→ Goal: According to the press release below, who is the General Manager and CEO of the Sacramento Municipal Utility District?

→ Excerpted passage:
####################
FOR IMMEDIATE RELEASE
Friday, January 22, 2010

CONTACT: MARA LEE
(202) 225-7163

Matsui Announces Sacramento Region to Receive $5 Million Towards Green Innovations
Includes Funding for Innovative Renewable Development

Today, Congresswoman Doris O. Matsui (D-Sacramento) announced that Sacramento Municipal Utility District (SMUD) and local partners will receive $5 million in federal grant funding from the Department of Energy (DOE) for the installation of California's first Solar Highway, a co-digestion facility, and three anaerobic digesters. This funding was authorized by the American Recovery and Reinvestment Act (ARRA), which was supported by Rep. Matsui last year. Matsui helped SMUD secure the grant through a_letter_of_supportto the Assistant Secretary of the Office of Energy Efficiency and Renewable Energy within the DOE in August.

Today's project announcement serves as a milestone for those in the Sacramento community who have strived to push our city forward as a clean-tech capital, said Rep. Matsui. With the added aid of these federal dollars, local stakeholders are able to progress further in spurring the local economy through investments in clean, green energy alternatives. This is an excellent example of a partnership that will benefit generations of Sacramentans, and Americans, for years to come.

SMUD is already a leader in renewable energy. The funding will be applied to developing four renewable technologies that push the envelope and provide affordable energy solutions for customers. The grant allows SMUD to demonstrate the nexus between the efforts of a public power utility and its program partners to bring vision to reality and value to customers, said SMUD General Manager & CEO John DiStasio.

The technology of collecting energy from solar panels within the vicinity of the public highway operating right-of-way, interfaced with SMUD's developing Smart Grid, is of keen interest to international energy innovators, state, and federal agencies. Likewise the development of a full-scale co-digestion process using food waste and sewage to produce biogas, low-NOx anaerobic digesters fed by dairy facilities to produce combined heat and power and an anaerobic digestion using pre-consumer food processing waste to create a combined cooling, heating and power application will provide volumes of technical knowledge and opportunity for the region and beyond. Once developed these projects will showcase what can be accomplished with public-private partnerships.

I look forward to working with the Administration to showcase all that Sacramento has done, helping to replicate our city's green revolution around the country, Rep. Matsui added. SMUD's projects will demonstrate that solar PV and anaerobic digesters can be readily implemented through collaborative partnerships, and avoid sitting issues and transmission constraints that pose barriers to renewable energy capacity additions.
####################
→ Available data:
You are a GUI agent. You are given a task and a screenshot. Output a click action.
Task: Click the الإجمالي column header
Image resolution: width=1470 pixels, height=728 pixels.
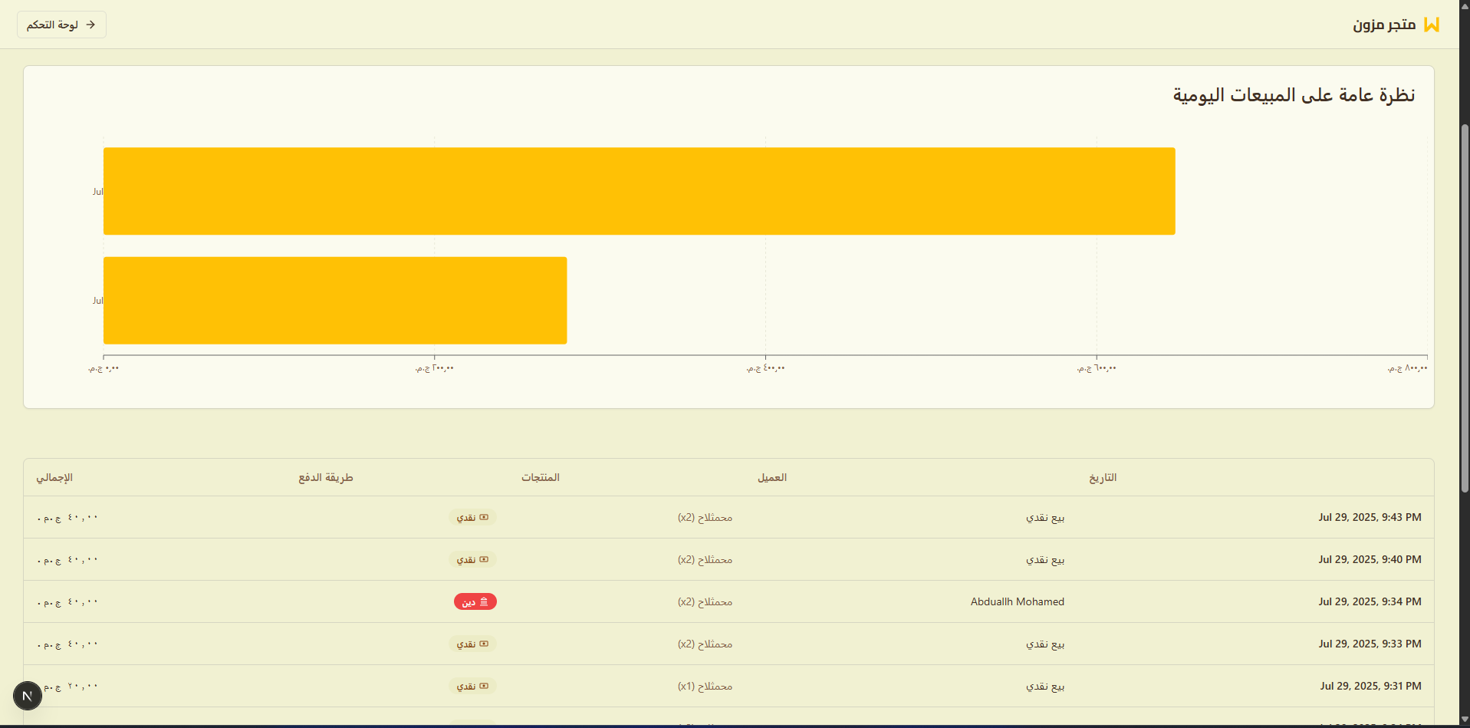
####################
→ Solution for this exercise: John DiStasio